Those lines of the data that hold the word "Offices" are to be copied out.

- Opening Delimiter -

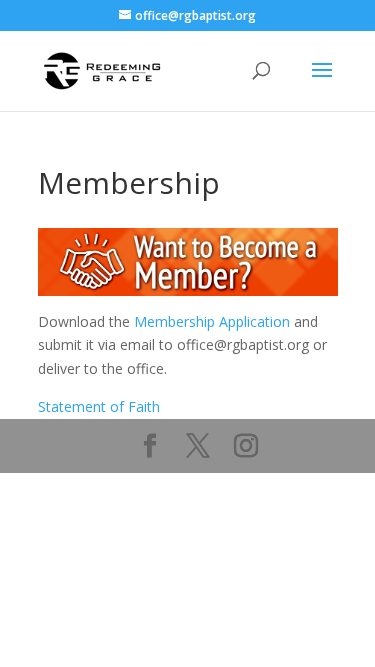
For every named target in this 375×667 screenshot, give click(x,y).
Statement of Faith (99, 406)
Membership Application (212, 321)
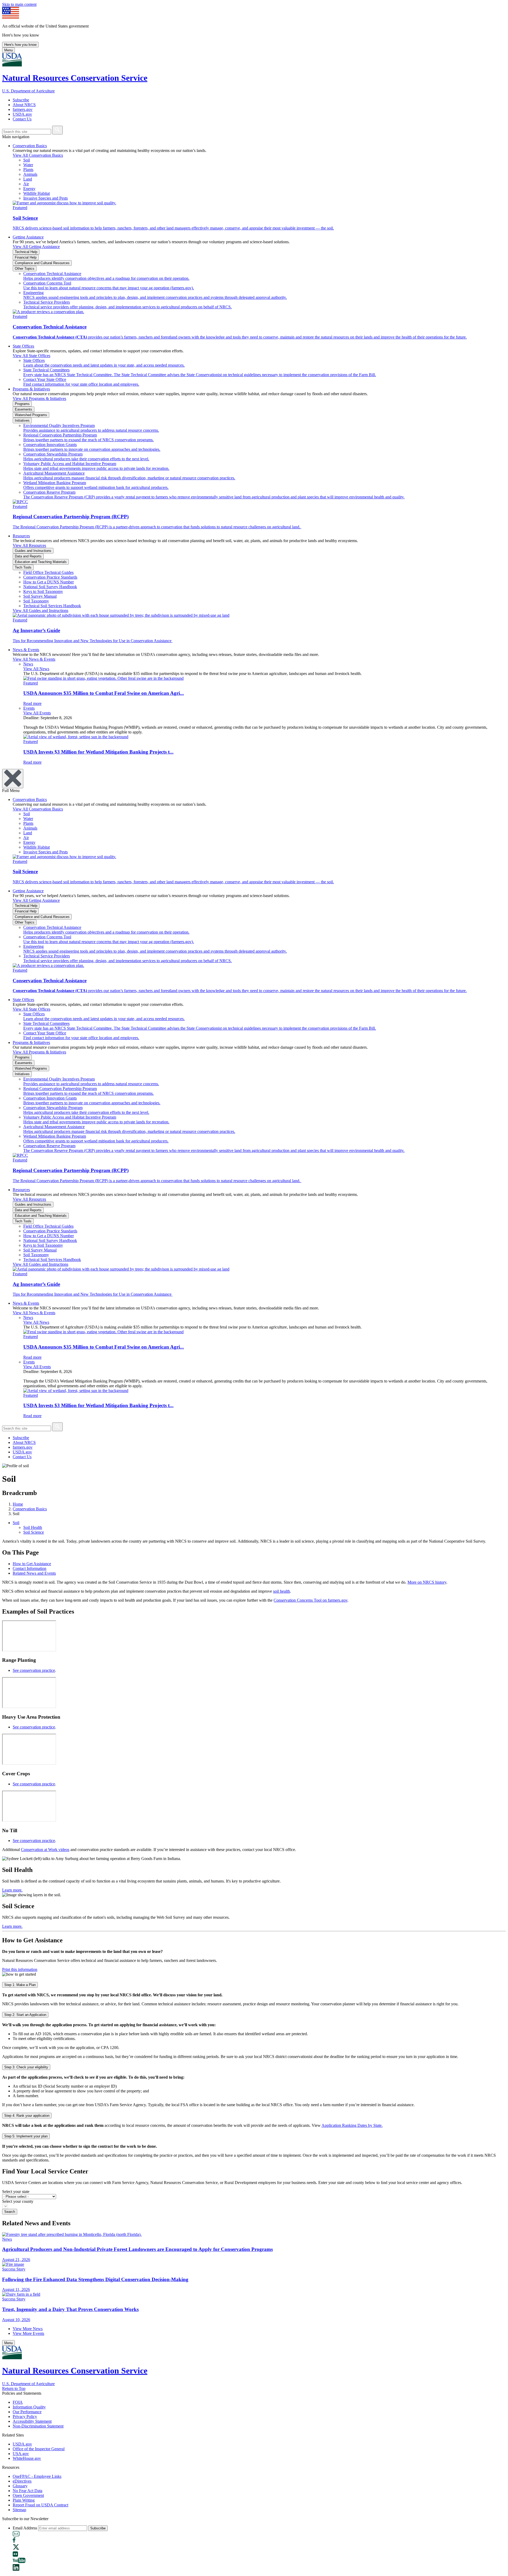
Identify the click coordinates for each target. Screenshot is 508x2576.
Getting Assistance (28, 237)
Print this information (19, 1969)
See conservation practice (34, 1670)
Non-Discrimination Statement (38, 2426)
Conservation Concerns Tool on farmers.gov (310, 1600)
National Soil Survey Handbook (50, 586)
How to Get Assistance (32, 1563)
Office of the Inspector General (39, 2449)
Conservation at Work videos (45, 1849)
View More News (28, 2328)
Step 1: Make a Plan (20, 1985)
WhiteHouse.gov (27, 2458)
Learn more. (12, 1890)
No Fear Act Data (27, 2490)
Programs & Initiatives (31, 389)
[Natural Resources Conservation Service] (254, 60)
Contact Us (22, 119)
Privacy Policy (25, 2416)
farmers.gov (23, 109)
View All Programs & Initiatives (39, 398)
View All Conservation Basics (38, 155)
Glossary (20, 2486)
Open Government (28, 2495)
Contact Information (29, 1568)
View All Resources (29, 545)
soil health (281, 1591)
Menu (8, 50)
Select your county (17, 2201)
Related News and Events (34, 1573)
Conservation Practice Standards (50, 577)
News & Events (26, 649)
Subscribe (21, 100)
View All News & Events (34, 659)
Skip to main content (19, 4)
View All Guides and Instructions (40, 610)
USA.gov (21, 2453)
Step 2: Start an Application (25, 2015)
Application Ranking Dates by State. (352, 2125)
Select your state (15, 2191)
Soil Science (33, 1532)
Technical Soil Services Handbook (52, 606)
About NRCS (24, 104)
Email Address (25, 2528)
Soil (16, 1522)
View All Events (37, 713)
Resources (21, 536)
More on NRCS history (426, 1582)
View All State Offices (31, 355)
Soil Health (32, 1527)
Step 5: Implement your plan (26, 2136)
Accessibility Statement (32, 2421)
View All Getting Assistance (36, 246)
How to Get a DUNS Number (48, 582)
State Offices (23, 346)
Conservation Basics (30, 145)
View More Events (28, 2333)
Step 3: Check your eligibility (26, 2067)
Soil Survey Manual (40, 596)
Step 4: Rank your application (26, 2116)
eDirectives (22, 2481)
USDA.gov (22, 114)
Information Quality (29, 2407)
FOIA (18, 2402)
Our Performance (27, 2412)
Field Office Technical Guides (48, 572)
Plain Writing (24, 2500)
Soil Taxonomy (36, 601)
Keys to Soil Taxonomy (43, 591)
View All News (36, 668)
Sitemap (19, 2509)
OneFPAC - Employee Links (37, 2476)
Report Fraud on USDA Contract (40, 2505)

- Closing Delimiter -

* **ANSWER SECTION**:
View All State Offices (31, 355)
State Offices (23, 346)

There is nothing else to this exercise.